Background
In 2010 ICE began looking for a law enforcement agency that would build and run a detention center in the Chicago area. They put out a solicitation called a “Statement of Objectives”. Corrections Corporation of America, the largest private prison corporation in the US, and the village of Crete IL formed a partnership. CCA wrote a proposal to ICE, entitled White Paper, which was approved by the Village trustees. Based on this proposal, ICE selected ICE then selected Crete as the winner of the solicitation in the summer of 2011. Click here for this document.

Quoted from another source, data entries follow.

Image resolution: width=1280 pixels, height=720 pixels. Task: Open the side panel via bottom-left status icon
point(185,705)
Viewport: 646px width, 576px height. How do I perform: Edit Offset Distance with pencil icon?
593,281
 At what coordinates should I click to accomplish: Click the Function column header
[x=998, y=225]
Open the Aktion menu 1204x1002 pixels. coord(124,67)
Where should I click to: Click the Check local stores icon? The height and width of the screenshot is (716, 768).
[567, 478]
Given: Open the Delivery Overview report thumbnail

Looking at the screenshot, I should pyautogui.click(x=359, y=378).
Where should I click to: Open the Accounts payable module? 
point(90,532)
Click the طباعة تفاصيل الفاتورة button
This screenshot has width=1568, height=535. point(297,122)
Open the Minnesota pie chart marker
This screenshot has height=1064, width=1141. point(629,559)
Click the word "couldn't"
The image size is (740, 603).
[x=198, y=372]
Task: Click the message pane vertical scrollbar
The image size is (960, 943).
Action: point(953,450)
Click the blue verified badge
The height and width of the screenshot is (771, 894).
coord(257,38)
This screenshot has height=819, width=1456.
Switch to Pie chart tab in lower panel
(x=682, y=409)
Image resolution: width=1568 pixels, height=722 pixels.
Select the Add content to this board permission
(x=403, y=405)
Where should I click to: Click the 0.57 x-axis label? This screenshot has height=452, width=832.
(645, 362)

The three-way partnership works like this: ICE is drafting a contract called an Intergovernmental Service Agreement with the village of Crete for a 700 bed mixed (medium and maximum) security detention center. The Village of Crete is subcontracting CCA to actually build and maintain the prison. Crete is the middle link in the chain. The village trustees have already signed on to the partnership with CCA. But the contract with ICE has not yet been signed – the prison project can still be stopped very simply by the mayor of Crete or the village trustees.
Location
This is currently farmland in the process of being sold to CCA. It is located on the south end of Hartman Drive , off Burville Road. See map here.
Local Campaign: Concerned Citizens of Crete
For the past several months, a group called the Concerned Citizens of Crete have been working to fight the Detention center. They have been tracking official documents and identified the plot of land; researched CCA’s track record; contacted people fighting detention centers in other parts of the country; organized several Town Hall meetings and mass mailings in Crete; attended Village meetings, started petitions and are calling local and state representatives, organizing through religious leaders. It is a broad group, only some of which are concerned the social justice issues. They have been meeting with people from The Interfaith Coalition
The Concerned Citizens of Crete are listing the following reasons for their campaign:
Residents are concerned about the effect on their property values, their physical security, infrastructure costs, effect on area businesses, effect on the community’s image, effect on the tax base, what will happen with the detention center once ICE cancels the contract, effect on nearby communities, how their faith can or can not coexist with a detention center, human rights issues and a whole host of other concerns.
Additionally, in public meetings, the campaign has addressed: fears that detainees might escape and jeopardize town safety; fear that in the case of emergency the village does not have the police force necessary to respond and control the situation; fears that the Detention Center would change the quality of life for residents.
Several organizers, along with other residents and church leaders, have pushed the issue of human rights through the lens of compassion and Christian values. Politically, the organizing group is split, with some organizers publicly expressing doubts about collaborating with people of color from outside Crete, while others have experience working in anti-prison campaigns and have publicly reached out for support at Chicago anti-prison events, in speeches calling the PIC – and immigrant detention as part of it — racist institutions. (Cetta Smart, Anthony Grayson and Judith Wood, all core organizers of the Crete campaign, have given statements to the press in opposition to immigration policy and in opposition to the detention of immigrants).
http://nocretedetentioncenter.blogspot.com/
The group is unified around the demand to stop the detention center as a way of protecting the lifestyle and standards of living of residents in Crete.
Politicians on the scene
Congressman Jesse Jackson Jr is the new representative for this district. He is making plans for a Town hall meeting with ICE in Crete in late March, sometime after the primary elections on March 20. based on this, we do not *think* that the contract with ICE will be signed before this.
We do not need a Detention Center in Crete IL.